>> Start

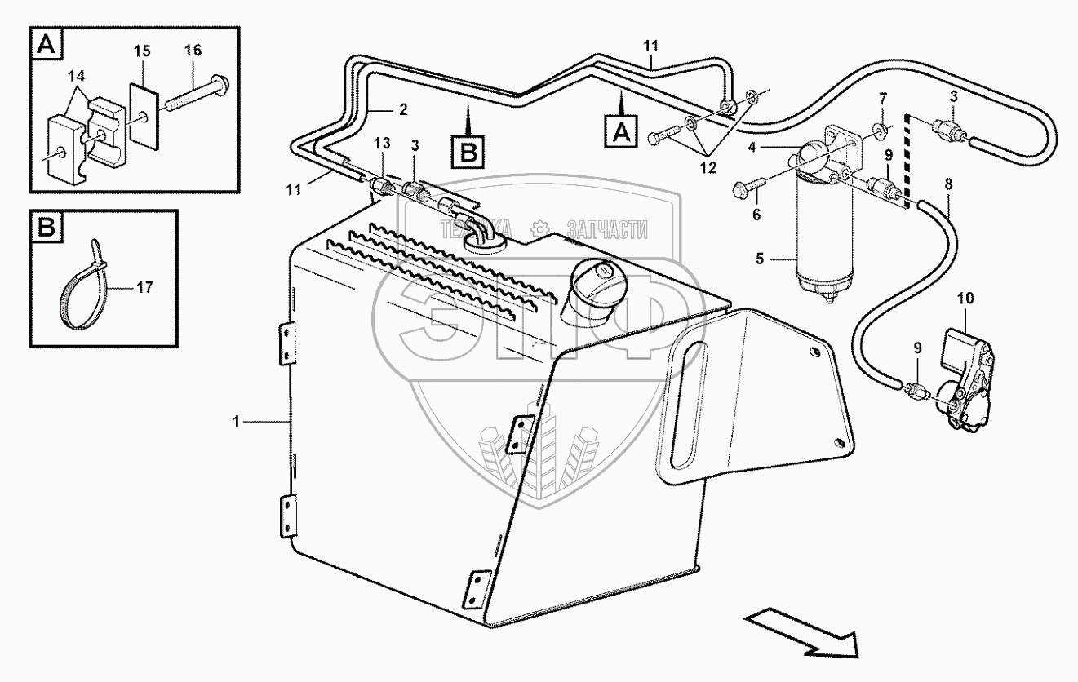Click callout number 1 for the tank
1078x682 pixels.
(237, 422)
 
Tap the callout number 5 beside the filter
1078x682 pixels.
(760, 260)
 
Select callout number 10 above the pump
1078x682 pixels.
(965, 299)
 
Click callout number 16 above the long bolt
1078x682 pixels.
(193, 51)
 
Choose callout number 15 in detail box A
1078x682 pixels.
(143, 51)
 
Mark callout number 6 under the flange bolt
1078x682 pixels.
(756, 215)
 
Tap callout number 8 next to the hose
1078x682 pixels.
(947, 185)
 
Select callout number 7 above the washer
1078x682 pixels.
(883, 100)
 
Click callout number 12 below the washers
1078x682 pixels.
(707, 169)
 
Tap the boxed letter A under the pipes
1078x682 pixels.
(620, 130)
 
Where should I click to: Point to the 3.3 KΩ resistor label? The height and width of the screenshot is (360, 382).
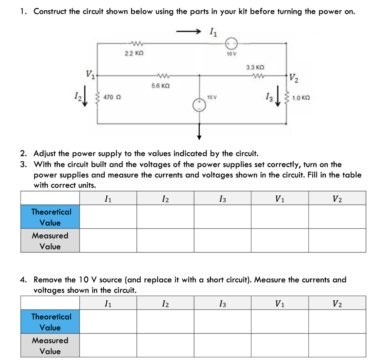pyautogui.click(x=255, y=68)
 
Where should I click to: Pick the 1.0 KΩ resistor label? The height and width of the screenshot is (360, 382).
pyautogui.click(x=301, y=98)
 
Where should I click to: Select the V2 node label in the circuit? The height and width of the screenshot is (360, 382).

>> End

#### Written request
Please reproduce all of the entries above word for word, leaving the pictures out.

#### Exercise output
Click callout number 1 for the tank
1078x682 pixels.
(237, 422)
 
Tap the callout number 5 beside the filter
1078x682 pixels.
(760, 260)
 
Select callout number 10 above the pump
1078x682 pixels.
(965, 299)
 
Click callout number 16 above the long bolt
1078x682 pixels.
(193, 51)
 
Choose callout number 15 in detail box A
1078x682 pixels.
(143, 51)
 
Mark callout number 6 under the flange bolt
1078x682 pixels.
(756, 215)
 
Tap callout number 8 next to the hose
1078x682 pixels.
(947, 185)
 
Select callout number 7 above the washer
1078x682 pixels.
(883, 100)
 
Click callout number 12 below the washers
1078x682 pixels.
(707, 169)
 
Tap the boxed letter A under the pipes
1078x682 pixels.
(620, 130)
 
Where should I click to: Point to the 3.3 KΩ resistor label? The height and width of the screenshot is (360, 382).
pyautogui.click(x=255, y=68)
 
Where should I click to: Pick the 1.0 KΩ resistor label? The height and width of the screenshot is (360, 382).
pyautogui.click(x=301, y=98)
 
Where should I click to: Select the V2 node label in the circuit? The height and width of the screenshot is (360, 382).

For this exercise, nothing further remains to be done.